Steve Lawrie
- Birth name: Steven Lawrie
- Date of birth: 22 February 1984 (age 41)
- Place of birth: Haddington, Scotland
- Height: 6 ft 1 in (1.85 m)
- Weight: 103 kg (227 lb)
- School: Stewart's Melville College
- University: Edinburgh University

Rugby union career
- Position(s): Hooker

Amateur team(s)
- Years: Team / Apps / (Points)
- 2002–03: Currie RFC /  / ()
- 2003–07: Watsonians RFC /  / ()

Senior career
- Years: Team / Apps / (Points)
- 2005–09: Edinburgh / 21 / (0)
- 2009–11: Doncaster / 16 / (25)
- 2011–2014: Edinburgh / 23 / (5)
- Correct as of 19 May 2013

International career
- Years: Team / Apps / (Points)
- 2013: Scotland / 1 / (0)
- 2010: Scotland A / 2 / (0)
- –: Scotland U21
- –: Scotland U19
- –: Scotland U18
- Correct as of 8 June 2013

National sevens team
- Years: Team /  / Comps
- 2008: Scotland Sevens

= Steven Lawrie =

Scotland international rugby union player

Steven Lawrie (born 22 February 1984) is a Scottish rugby union coach and former player who played for Edinburgh Rugby in the Pro12.

==Background==

Steve has played for Scotland at A, under-21 and under-19 levels as well as appearing in the Scotland Sevens squad, making his debut in the 2008 London Sevens tournament and Twickenham and going on to play a week later in the 2008 Edinburgh Sevens at Murrayfield.

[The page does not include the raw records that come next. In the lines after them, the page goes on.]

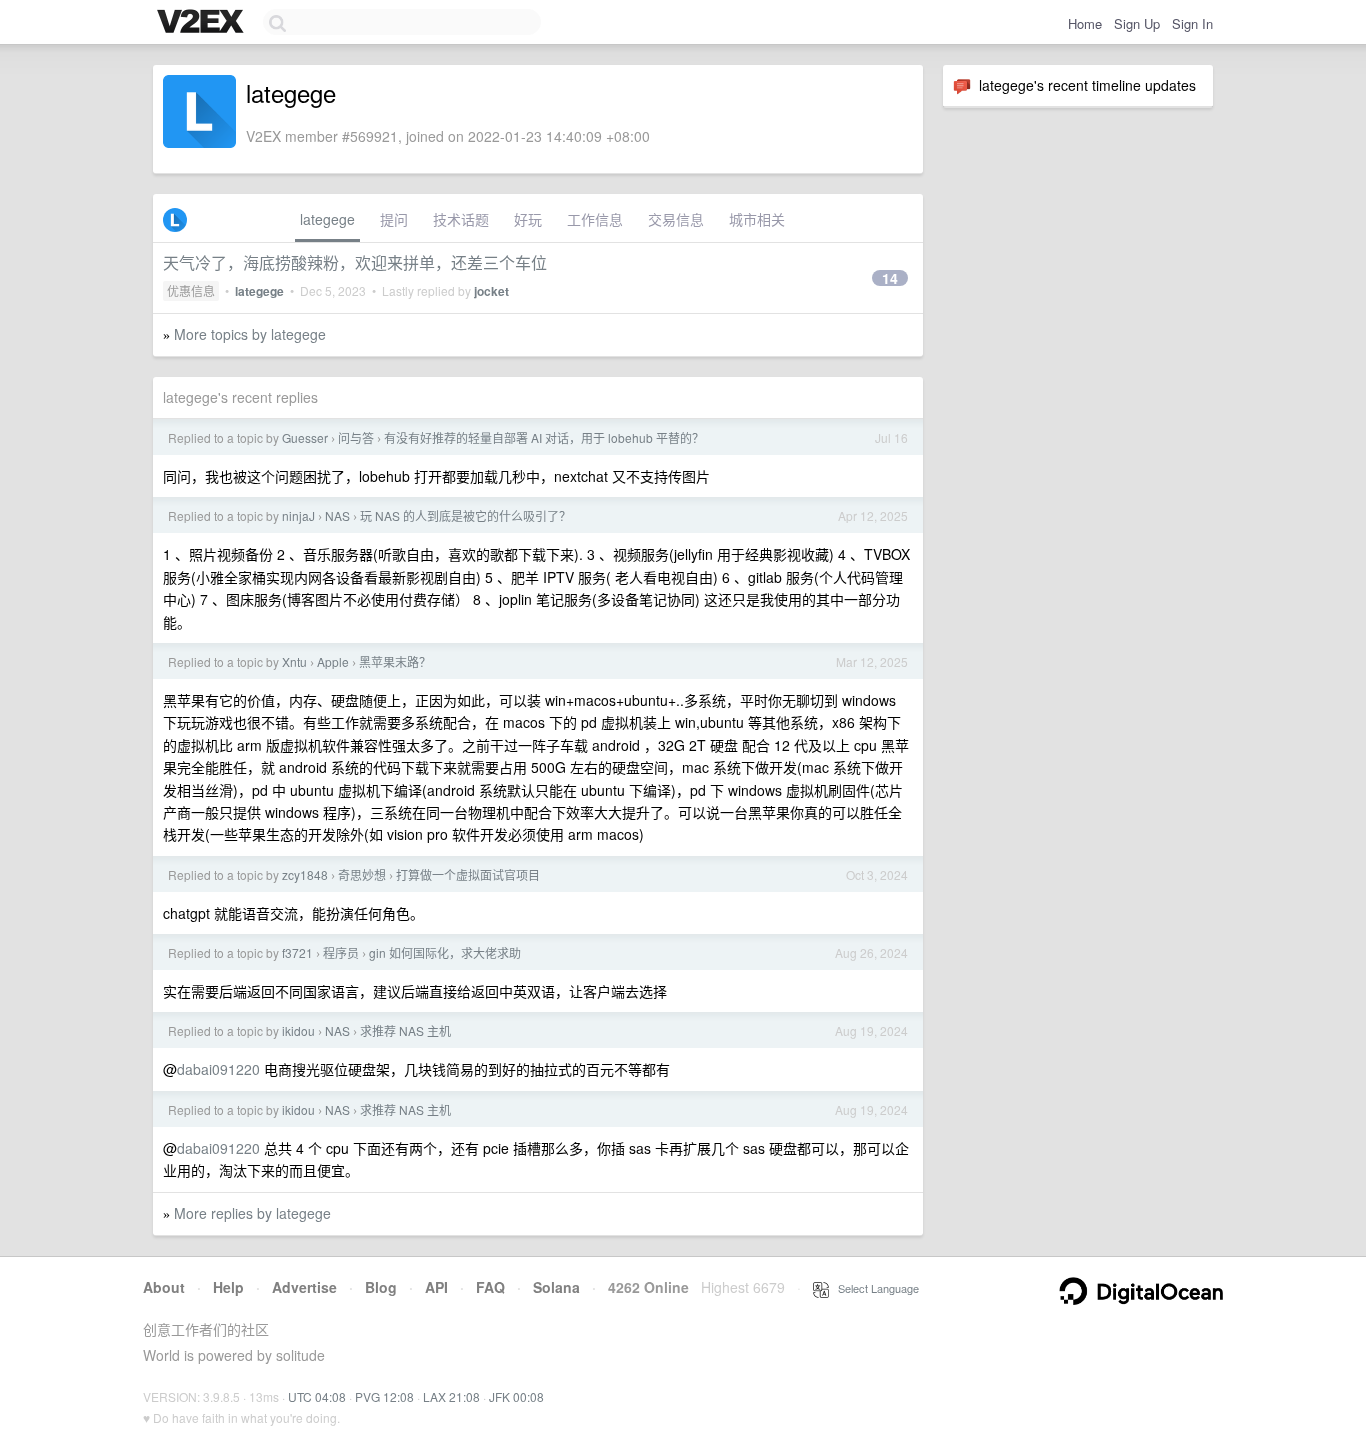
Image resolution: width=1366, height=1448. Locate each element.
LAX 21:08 (451, 1396)
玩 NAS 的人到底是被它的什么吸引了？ (465, 515)
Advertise (304, 1287)
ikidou (298, 1030)
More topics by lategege (250, 334)
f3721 (297, 952)
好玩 (528, 219)
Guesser (305, 437)
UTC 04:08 (317, 1396)
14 (890, 278)
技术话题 (461, 219)
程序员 (341, 952)
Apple (333, 661)
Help (228, 1287)
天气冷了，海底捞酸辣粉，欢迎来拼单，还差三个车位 (355, 262)
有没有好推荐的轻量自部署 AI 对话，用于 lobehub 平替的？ (544, 437)
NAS (337, 515)
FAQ (490, 1287)
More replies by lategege (252, 1213)
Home (1085, 23)
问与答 (356, 437)
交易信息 (676, 219)
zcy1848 (305, 874)
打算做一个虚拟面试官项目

His Scotland A debut came in the 25–0 win over the United States at Netherdale in November 2010, and he came off the bench in the victory over Italy A in January 2011. Steve captained the Edinburgh under-18, under-19, and under-20 teams who won their respective district championships in successive years (2002 to 2004), and he played for the Scotland under-19 team in the 2002–03 season.